Fig. 11. CD56- and CD19-negative mononuclear cells were characterized to identify various dendritic cell populations such as classical and plasmacytoid. APC, allophycocyanin; BV421, Brilliant Violet 421; Cy7, cyanine7; PE, phycoerythrin; SBR, StarBright Red; SBUV, StarBright UltraViolet; SBV, StarBright Violet.
High Dimensional Data Reduction
A t-SNE high-dimensional reduction analysis was performed on the CD45-positive lymphocytes to show specific clusters of major lymphocyte populations (Figure 12).
Fig. 12. High-dimensional reduction. A t-SNE plot from data gated on live CD45-positive lymphocytes showing clusters of major lymphocyte populations.
Conclusions
A large 43-color immunophenotyping panel using StarBright Dyes was successfully designed and acquired on the Cytek Aurora System. While not exhaustive, the panel identified multiple cell populations present in human peripheral blood. Additional markers could still be added to further characterize subsets and identify additional cells such as innate lymphoid cells.

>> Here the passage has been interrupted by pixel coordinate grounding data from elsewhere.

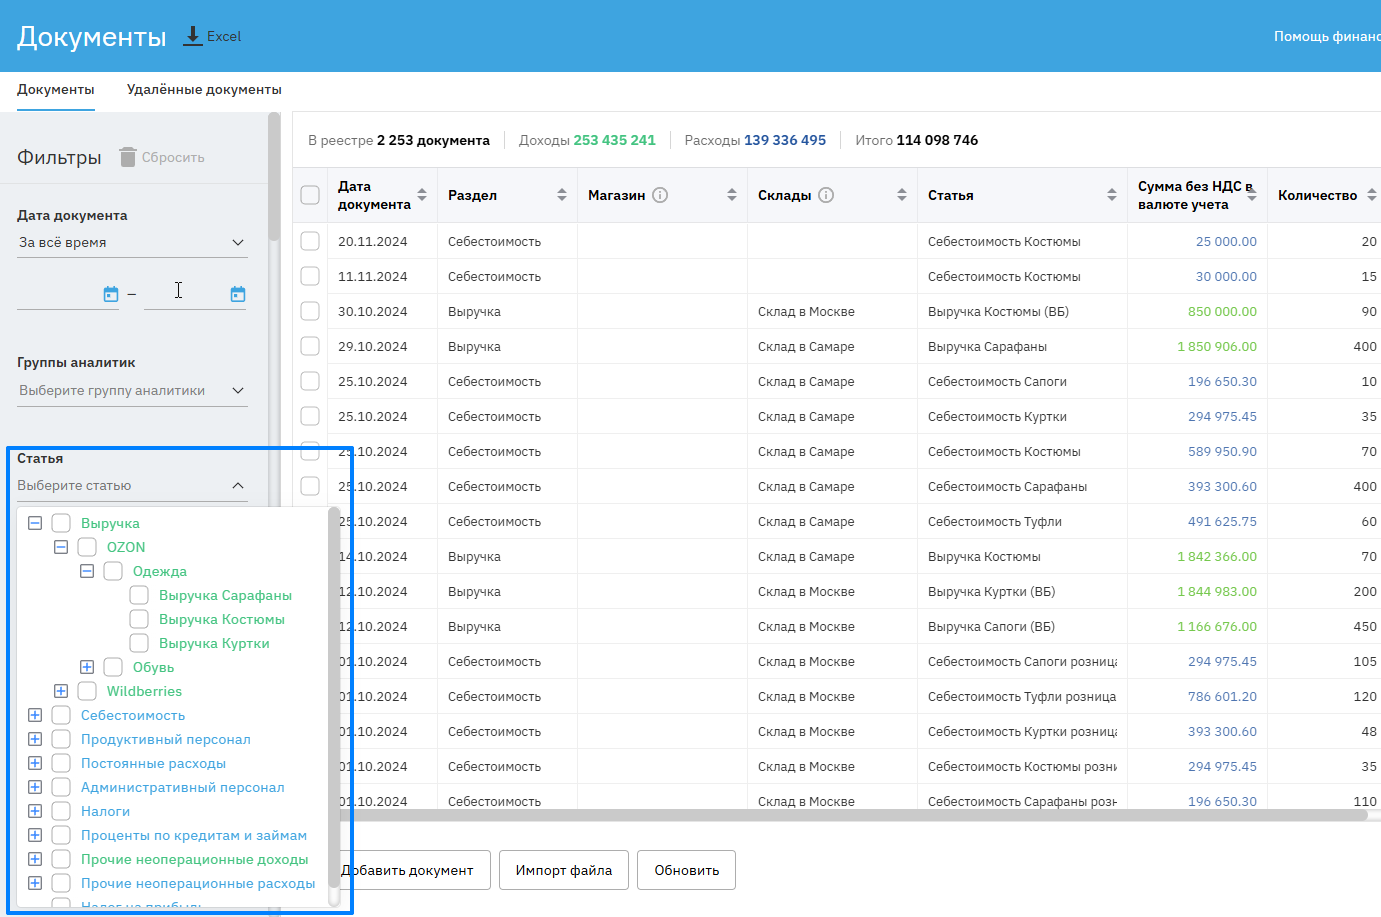Check the Выручка Сарафаны checkbox
The image size is (1381, 917).
tap(139, 595)
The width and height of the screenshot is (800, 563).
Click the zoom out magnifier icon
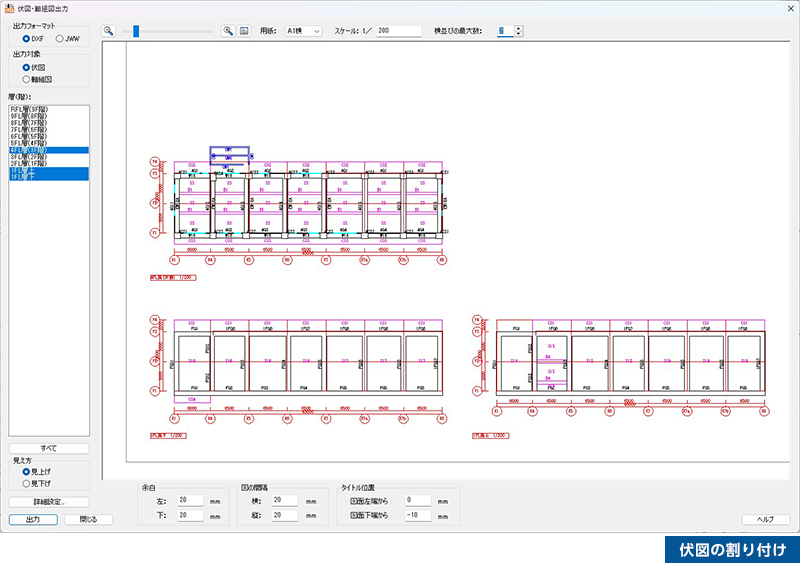[109, 31]
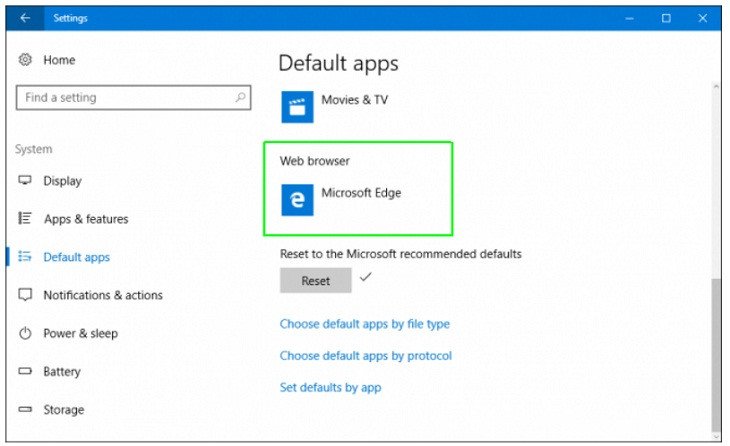Click the Notifications & actions icon
This screenshot has height=446, width=730.
(25, 296)
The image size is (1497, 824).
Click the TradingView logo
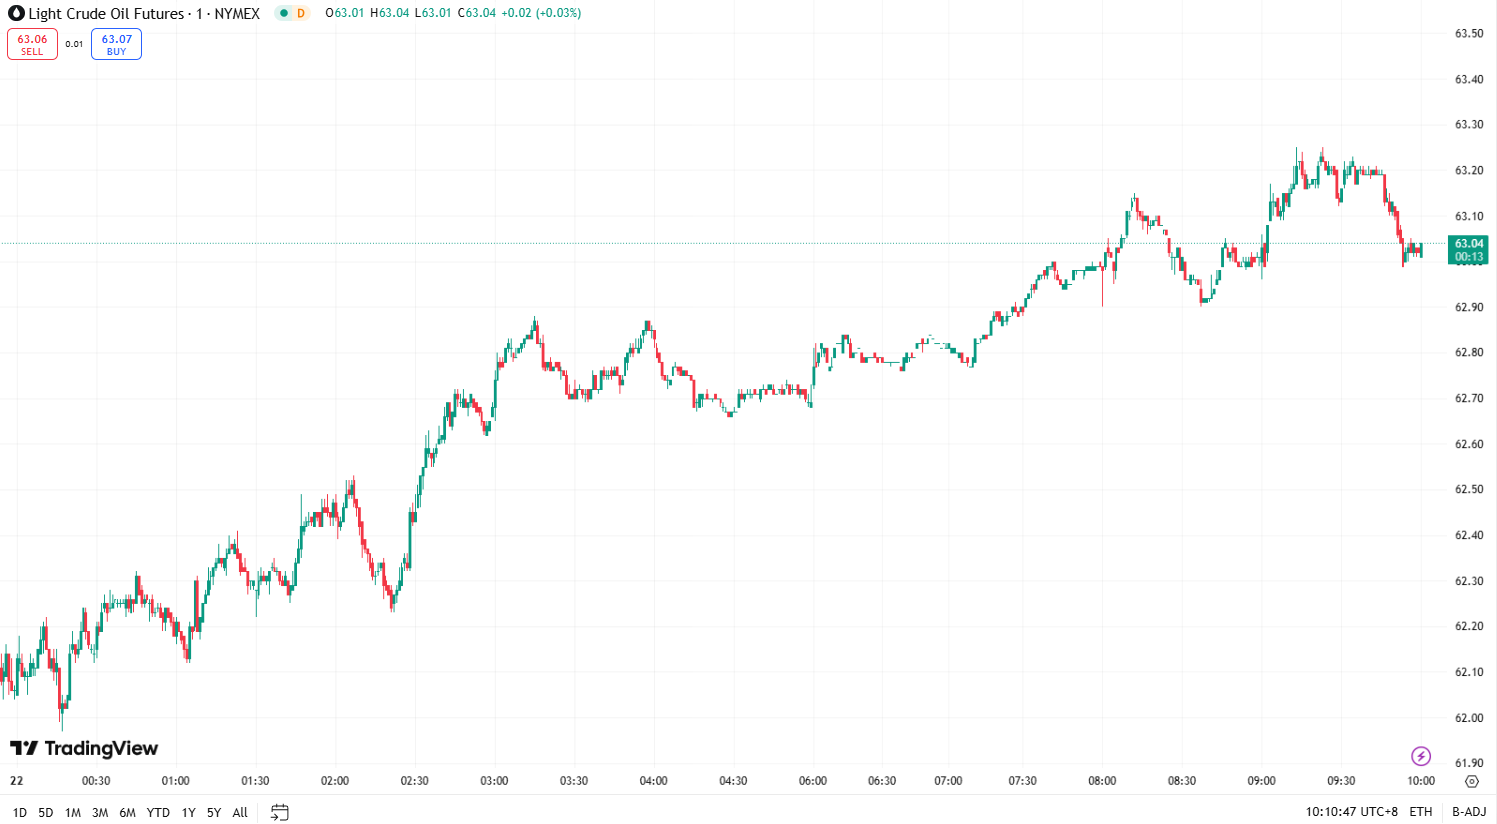84,748
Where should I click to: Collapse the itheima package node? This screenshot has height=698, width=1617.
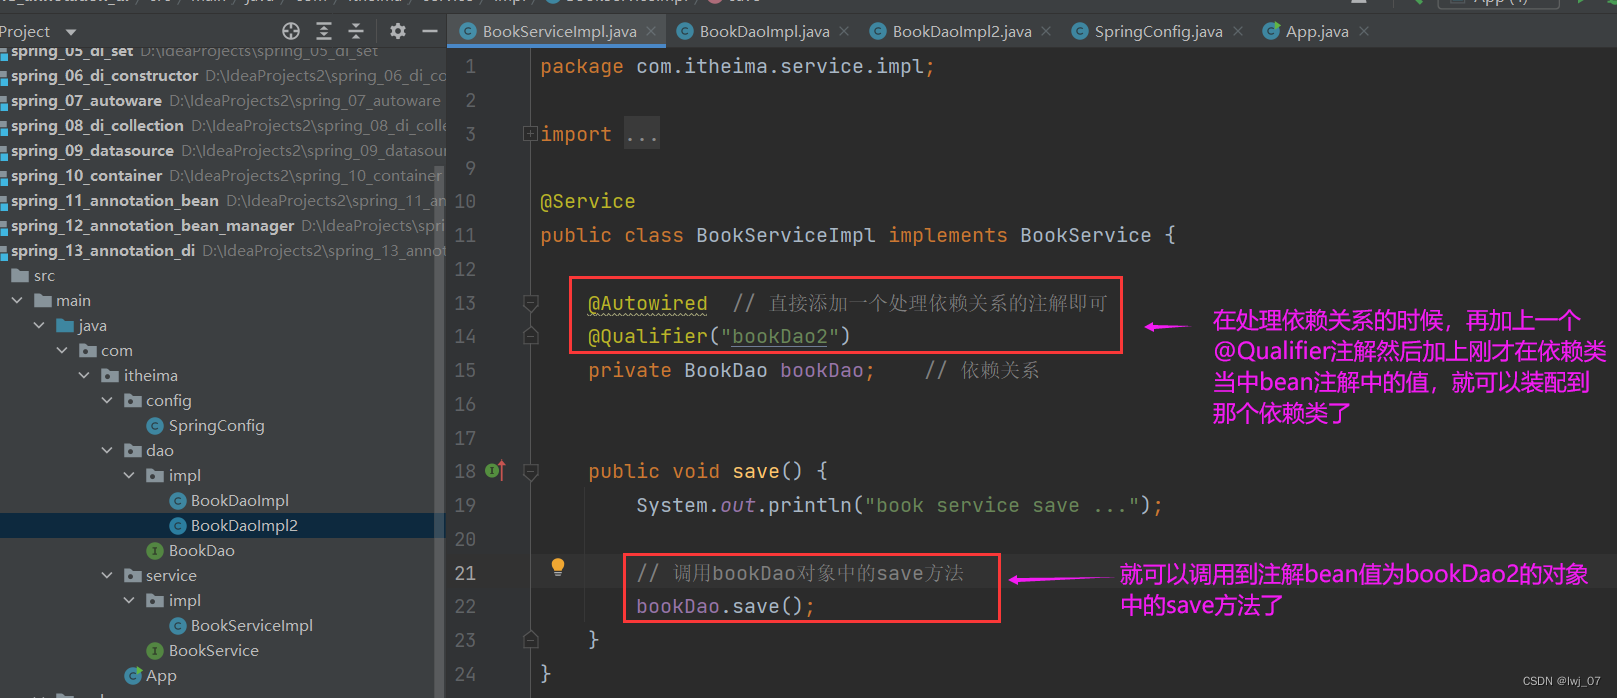(84, 376)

The panel yielded high cell resolution, and all populations were very clearly identified. All the antibodies with a bimodal signal (distinct positive and negative populations) exhibited clear separation between the two populations. Since some polymer dyes require a special buffer when multiplexing to avoid interactions, and multiple polymer dyes were used, Brilliant Buffer was used as a staining buffer. StarBright Dyes work in these special buffers, but staining can also be performed in a basic staining buffer without interactions.
The overall complexity index was 67, which is considered low for a panel of this size. Most of the values in the spreading matrix ranged from 0–5, indicating that the spread from dye a to dye b is minimal. Some values exceeded 10, where the spread is more significant and could affect resolution. The panel was designed so that these fluorophore pairs were on mutually exclusive cells, ensuring that data quality was not impacted. Finally, the panel was fixed in Bio-Rad Fixation Buffer, which is PFA-based, after staining and prior to being acquired. There was no appreciable drop in staining intensity when the samples were fixed.
Overall, StarBright Dyes are an ideal choice for inclusion in multicolor panels of any size, due to the large and comprehensive range, their brightness, and low-level spillover and spreading. Their ease of use and flexibility to work in any buffer means they can be easily inserted into existing panels without changes to established protocols.
Appendix
Suppl. Table 1. Complexity matrix. Values represent the similarity score between each fluorophore. Values below 0.99 are deemed unmixable. Colors progress from green to red as the similarity increases. APC, allophycocyanin; AXXX, Alexa Fluor; BV, Brilliant Violet; BUV, Brilliant UltraViolet; Cy7, cyanine7; FITC, fluorescein isothiocyanate; PE, phycoerythrin; SBB, StarBright Blue; SBR, StarBright Red; SBUV, StarBright UltraViolet; SBV, StarBright Violet; SBY, StarBright Yellow.
Suppl. Table 2. Spreading matrix. Values indicate the spillover spreading (SS) amount for each fluorophore into all detectors. The rows show the fluorophore-donated SS, whereas the columns display the detector-collected SS. Colors progress from white to red as more spreading is present. White indicates no or very low spreading and red indicates more spreading is present. APC, allophycocyanin; AXXX, Alexa Fluor; BV, Brilliant Violet; BUV, Brilliant UltraViolet; Cy7, cyanine7; FITC, fluorescein isothiocyanate; PE, phycoerythrin; SBB, StarBright Blue; SBR, StarBright Red; SBUV, StarBright UltraViolet; SBV, StarBright Violet; SBY, StarBright Yellow.